LUMIX Sシリーズの動画性能やBGH1のIPストリーミングを実現するアップデート発表
パナソニックは、LUMIXシリーズとBGH1の最新ファームウェアを無償公開すると発表した。対象となるのはS1H/S1/S1R/S5/BGH1で、公開予定時期は以下の通り。
■ファーム公開日
- BGH1:3月24日 10:00
- S1H:3月31日 10:00
- S1/S1R/S5 4月6日 10:00
■バージョン
- DC-S1H Ver2.3→Ver2.4
- DC-S1 Ver1.7→Ver2.0
- DC-S1R Ver1.7→Ver1.8
- DC-S5 Ver2.1→Ver2.2
- DC-BGH1 Ver1.0→Ver2.0
今回のファームウェアアップデートには2つの大きなトピックがあり、一つは動画RAWデータ出力の強化で、LUMIX Sシリーズの動画性能が向上する。もう一つはBGH1のIPストリーミングや動画RAWデータの機能強化が図られる。
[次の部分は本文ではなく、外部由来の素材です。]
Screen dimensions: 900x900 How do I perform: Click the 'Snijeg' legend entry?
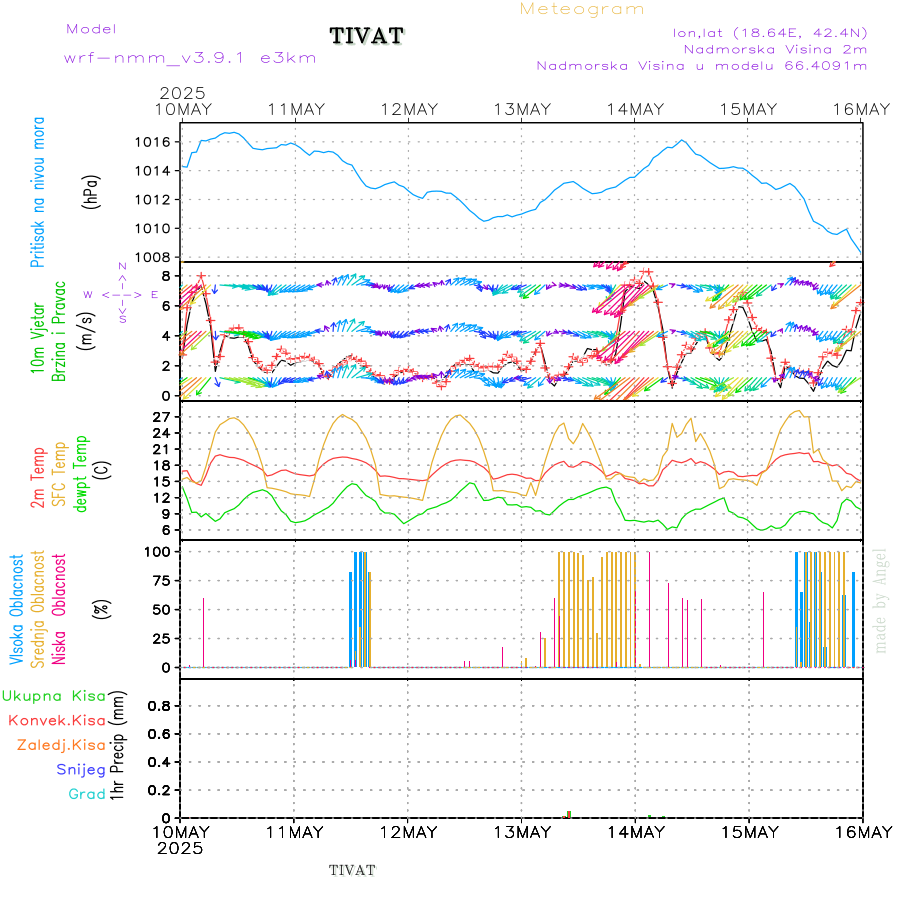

■動画RAWデータ出力対応の強化など、LUMIX Sシリーズの動画性能を向上
-
●DC-S1Hの動画性能強化
- Blackmagic Design社製レコーダー「Blackmagic Video Assist 12G HDR」へのHDMI経由での動画、RAWデータ出力に対応。Blackmagic RAW記録が可能に ●DC-S1の動画性能強化
- ATOMOS社製「Ninja V」HDRモニター/レコーダーへのHDMI経由での動画RAWデータ出力に対応し、ProRes RAW記録に対応。
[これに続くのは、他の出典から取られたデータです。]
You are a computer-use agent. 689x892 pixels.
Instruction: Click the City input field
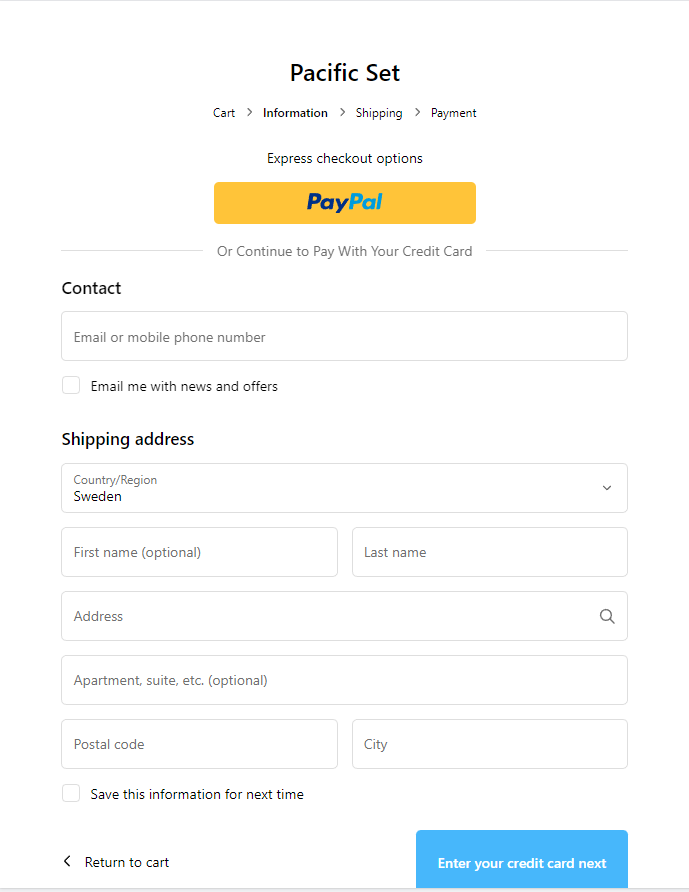click(489, 744)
- 6K/5.9K/5.4K/Cinema4K動画SD内部記録に対応
- 4K60p/50p 10bit記録に対応
- 4:3/4Kアナモフィック動画記録に対応
- タイムコード記録に対応
- デュアルネイティブISOのマニュアル設定が可能 ●その他、DC−S1H/S1/S1R/S5の機能追加
- 動画撮影時、カメラの縦位置情報を記録する/しないをメニューで設定が可能
- DCカプラー使用時、エコモードの有効化に対応
- その他性能改善
■IPストリーミング・動画RAWデータ出力など、LUMIX BGH1の機能を追加
-
●DC-BGH1の機能追加
- PC経由のIPストリーミング機能(RTP/RTSPプロトコル)に対応
- HDMI経由での動画RAWデータ出力に対応
- PC接続時のSDカードフォーマット機能追加
- Genlock表示対応
- その他性能改善
項目 | 概要 | 対象モデル | |||
S1 | S1R | S5 | S1H | ||
機能追加 (S1H機能強化) |
Blackmagic Video Assist 12G HDRへの動画RAW出力 | ● | |||
機能追加 (S1機能強化) |
6K動画記録 | ● | 済 | ||
C4K動画記録 | ● | 済 | 済 | ||
4K60p/50p 10bit記録 | ● | 済 | 済 | ||
アナモフィック撮影 | ● | 済 | 済 | ||
ATOMOS NINJA Vへの動画RAW出力 | ● | 済 | 済 | ||
タイムコード | ● | 済 | 済 | ||
Dual Native ISOマニュアル設定 | ● | 済 | |||
機能追加 (ユーザー要望) |
縦撮り動画回転情報付加選択メニュー追加 | ● | ● | ● | ● |
DCカプラー使用時のエコモード有効化 | ● | ● | ● | ● |
S1Hがファームアップでブラックマジックワークフローに対応
LUMIXシリーズはこれまでS1HとS5がNINJA Vと連携してのProRes RAW収録を実現してきたが、今回のファームアップデートではBlackmagic DesignのVideo Assist 12G HDRとS1Hとの連携でBlackmagic RAW収録が可能になる。これによって、Premiereや他のポスプロのソフトを使わずに、直接DaVinci Resolveで編集できるようになる。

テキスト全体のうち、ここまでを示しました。